In The Telegraph’s shortlist, Sandu was selected ahead of Italy’s Prime Minister Giorgia Meloni and Argentina’s President Javier Milei, alongside nominees including Zambia’s Hakainde Hichilema and Syria’s Ahmed al-Sharaa.
The award places an international spotlight on a leader of a country that is small by European standards, bordering Romania and Ukraine, and whose politics has long been shaped by competing pulls between Brussels and Moscow. Moldova’s population is a little over 2.3 million, according to the World Bank, and its economy has been exposed to shocks linked to Russia’s war against Ukraine, including energy disruption and refugee inflows.
In reporting around its decision, The Telegraph emphasised Sandu’s personal frugality and her public posture on state spending. A Moldovan business daily citing the newspaper said Sandu earns less than £1,000 a month as president, and highlighted her argument that austerity at the top is consistent with efforts to make public spending more efficient.
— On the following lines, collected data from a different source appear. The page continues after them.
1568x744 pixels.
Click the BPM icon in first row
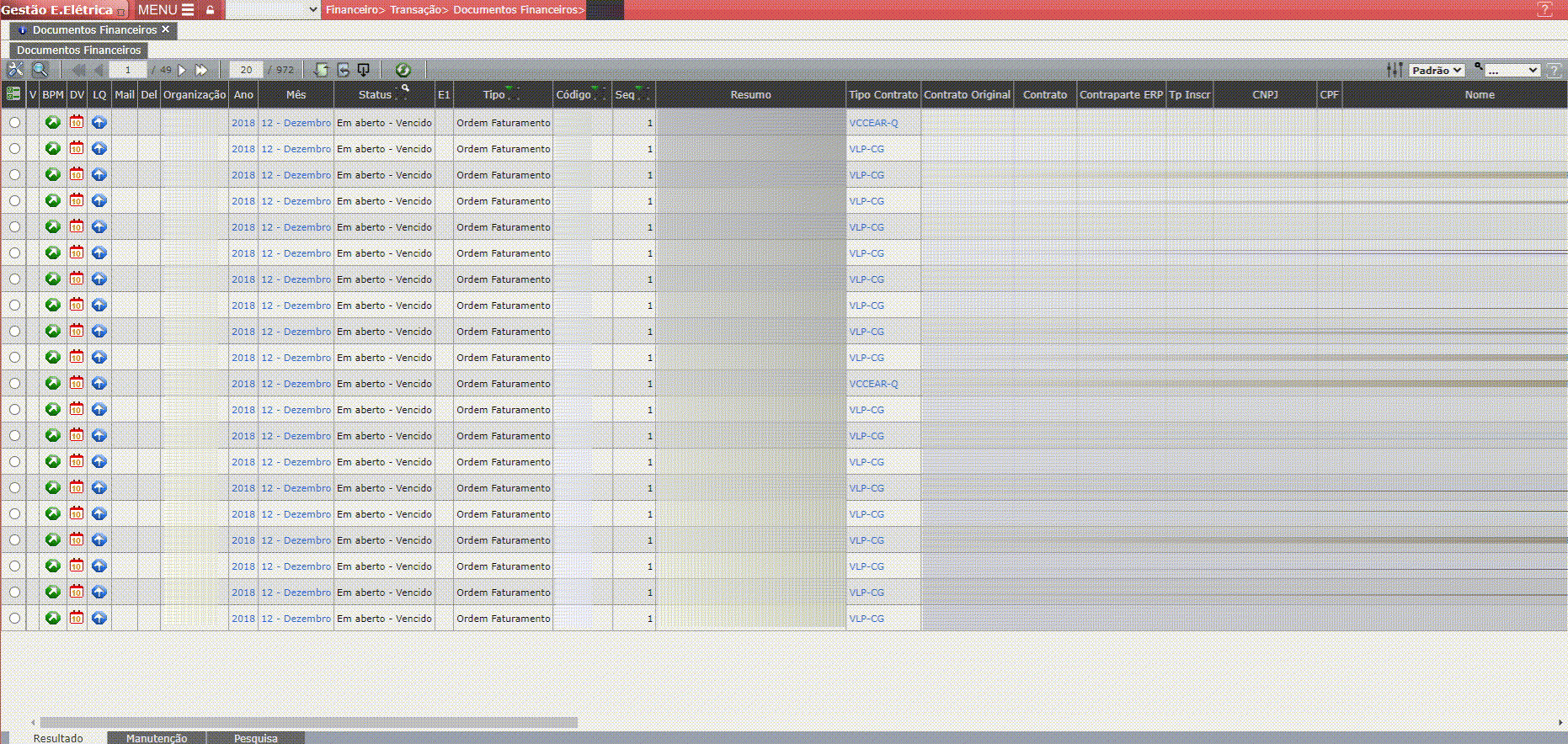(x=52, y=122)
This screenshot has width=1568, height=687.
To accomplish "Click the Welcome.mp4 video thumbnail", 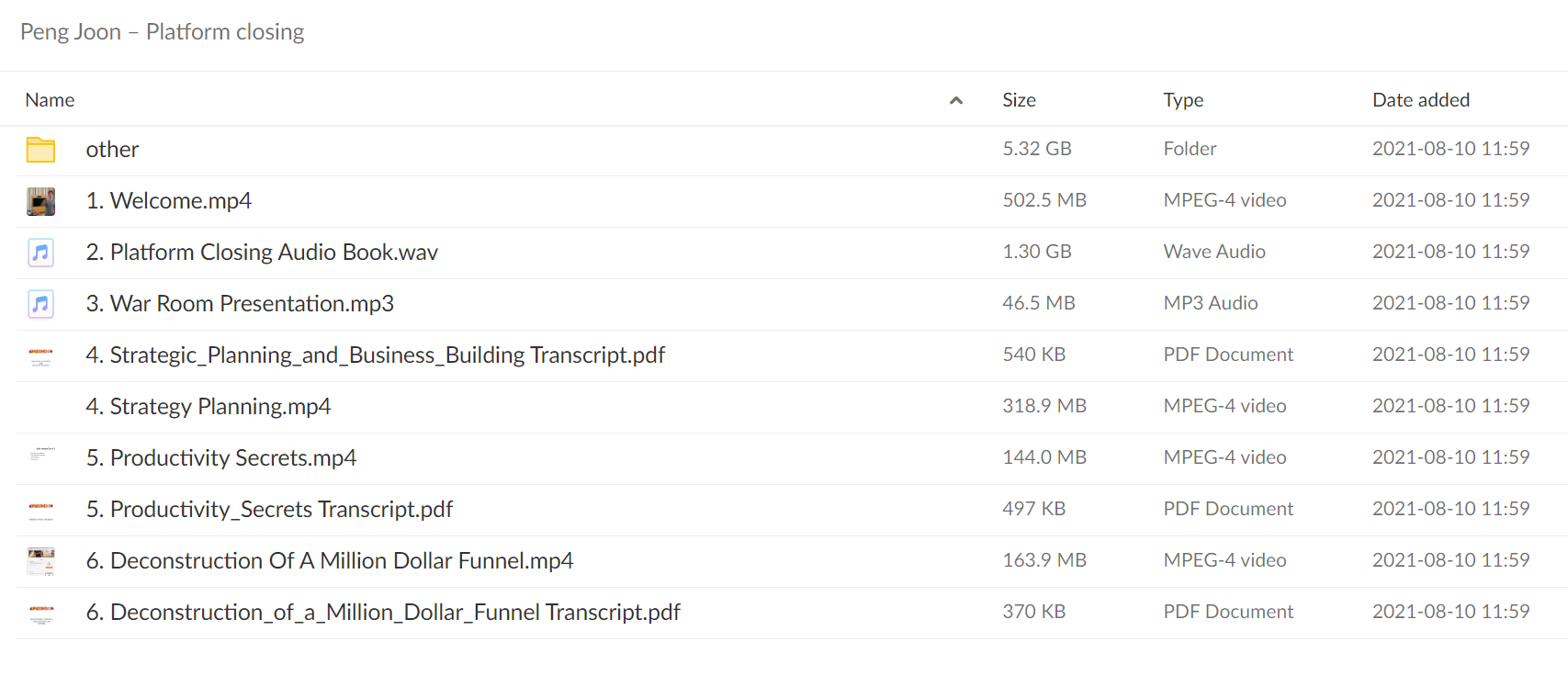I will click(x=40, y=201).
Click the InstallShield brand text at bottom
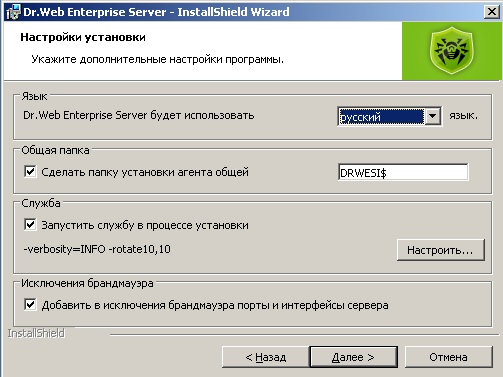 click(x=36, y=333)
Sandu’s standing in 2025 was closely linked to electoral outcomes that, in the view of Western officials and independent monitors, were accompanied by an unusually overt campaign of external interference. Moldova held parliamentary elections on 28 September 2025, with Sandu’s Party of Action and Solidarity (PAS) winning roughly half the vote and retaining a parliamentary majority.
The campaign period was marked by repeated claims of Russian attempts to shape the result through disinformation, covert financing and disruption. Moldovan authorities accused fugitive oligarch Ilan Shor of organising voter bribery schemes, including transfers routed through banking cards and other methods, while Shor denied wrongdoing. In an October 2024 report, Reuters cited Moldovan police as saying that tens of thousands of people had received funds and that investigators had linked the operation to Russia.
Disinformation targeting Sandu personally became a recurring theme in wider reporting on Moldova’s political climate. Euronews documented fabricated stories circulated online, including false claims published via cloned media pages, in narratives aimed at discrediting Sandu with socially conservative voters.
Cyber security was also a central concern. The Guardian reported disruptions including cyber-attacks and bomb threats, particularly affecting voting by the diaspora abroad, an electorate generally seen as more supportive of the pro-European direction. Cloudflare data published after the vote showed large-scale malicious traffic directed at election-related services during the election period, underlining the extent of the digital pressure on institutions responsible for information and voter access.
For Sandu and her allies, the September result was not only about domestic governance but about Moldova’s place in Europe’s security picture. Moldova lies on Ukraine’s western flank and sits alongside a region of unresolved conflict in Transnistria, a factor repeatedly raised in debates on the country’s long-term stability and its prospects for EU accession. The Guardian noted that Moldova’s EU ambitions remain constrained by reform requirements and by broader political dynamics inside the Union.
Sandu has framed EU accession in existential terms. In remarks cited from her interview with The Telegraph, she described the accession process as a “survival strategy”, arguing that it is about Moldova’s ability to endure as a democracy. That message is aimed not only at external audiences, but at a domestic electorate that has faced inflationary pressures, energy volatility and the wider costs of a war next door.
The Telegraph’s recognition of Sandu, and the emphasis placed on Moldova as a test case for political interference, arrives as European governments and security services continue to assess how tactics used in smaller states might scale to larger democracies. In that sense, Moldova’s elections in 2025 were treated in European capitals less as a local contest and more as an indicator of the pressure points likely to define future votes across the continent.